▶ **PROBLEM DESCRIPTION**
The records that follow are to be transcribed word for word.

▶ **MATERIAL PROVIDED**
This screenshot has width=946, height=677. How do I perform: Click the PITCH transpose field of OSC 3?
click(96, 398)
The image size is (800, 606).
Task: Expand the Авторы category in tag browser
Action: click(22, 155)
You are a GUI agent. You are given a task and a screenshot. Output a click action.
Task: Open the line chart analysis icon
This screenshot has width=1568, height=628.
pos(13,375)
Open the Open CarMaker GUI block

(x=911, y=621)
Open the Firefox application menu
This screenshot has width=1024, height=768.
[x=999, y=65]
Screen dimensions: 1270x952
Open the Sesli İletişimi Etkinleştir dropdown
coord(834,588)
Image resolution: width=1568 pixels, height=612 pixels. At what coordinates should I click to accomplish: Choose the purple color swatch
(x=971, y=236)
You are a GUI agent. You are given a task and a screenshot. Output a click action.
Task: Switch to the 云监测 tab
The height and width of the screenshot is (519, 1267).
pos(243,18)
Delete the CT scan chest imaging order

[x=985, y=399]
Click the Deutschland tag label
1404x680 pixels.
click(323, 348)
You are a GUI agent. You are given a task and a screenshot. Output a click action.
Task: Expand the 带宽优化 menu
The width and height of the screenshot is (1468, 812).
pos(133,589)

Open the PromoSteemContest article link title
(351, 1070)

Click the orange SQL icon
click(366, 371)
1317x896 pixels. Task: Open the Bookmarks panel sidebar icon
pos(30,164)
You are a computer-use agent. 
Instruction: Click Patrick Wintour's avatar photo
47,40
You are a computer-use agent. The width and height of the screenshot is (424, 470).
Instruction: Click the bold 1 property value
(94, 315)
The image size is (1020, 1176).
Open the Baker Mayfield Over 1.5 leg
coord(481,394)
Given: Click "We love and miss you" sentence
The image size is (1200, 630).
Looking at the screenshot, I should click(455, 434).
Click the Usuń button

▶ **EXPECTED ANSWER**
This screenshot has width=946, height=677. How do I perform: Click the PITCH transpose field of OSC 3?
click(96, 398)
The image size is (800, 606).
Task: Expand the Авторы category in tag browser
Action: click(22, 155)
You are a GUI agent. You are given a task and a screenshot. Output a click action.
Task: Open the line chart analysis icon
This screenshot has width=1568, height=628.
pos(13,375)
Open the Open CarMaker GUI block

(x=911, y=621)
Open the Firefox application menu
This screenshot has width=1024, height=768.
[x=999, y=65]
Screen dimensions: 1270x952
Open the Sesli İletişimi Etkinleştir dropdown
coord(834,588)
Image resolution: width=1568 pixels, height=612 pixels. At what coordinates should I click to accomplish: Choose the purple color swatch
(x=971, y=236)
You are a GUI agent. You are given a task and a screenshot. Output a click action.
Task: Switch to the 云监测 tab
The height and width of the screenshot is (519, 1267).
pos(243,18)
Delete the CT scan chest imaging order

[x=985, y=399]
Click the Deutschland tag label
1404x680 pixels.
click(323, 348)
You are a GUI agent. You are given a task and a screenshot. Output a click action.
Task: Expand the 带宽优化 menu
The width and height of the screenshot is (1468, 812).
pos(133,589)

Open the PromoSteemContest article link title
(351, 1070)

Click the orange SQL icon
click(366, 371)
1317x896 pixels. Task: Open the Bookmarks panel sidebar icon
pos(30,164)
You are a computer-use agent. 
Instruction: Click Patrick Wintour's avatar photo
47,40
You are a computer-use agent. The width and height of the screenshot is (424, 470).
Instruction: Click the bold 1 property value
(94, 315)
The image size is (1020, 1176).
Open the Baker Mayfield Over 1.5 leg
coord(481,394)
Given: Click "We love and miss you" sentence
The image size is (1200, 630).
Looking at the screenshot, I should click(455, 434).
Click the Usuń button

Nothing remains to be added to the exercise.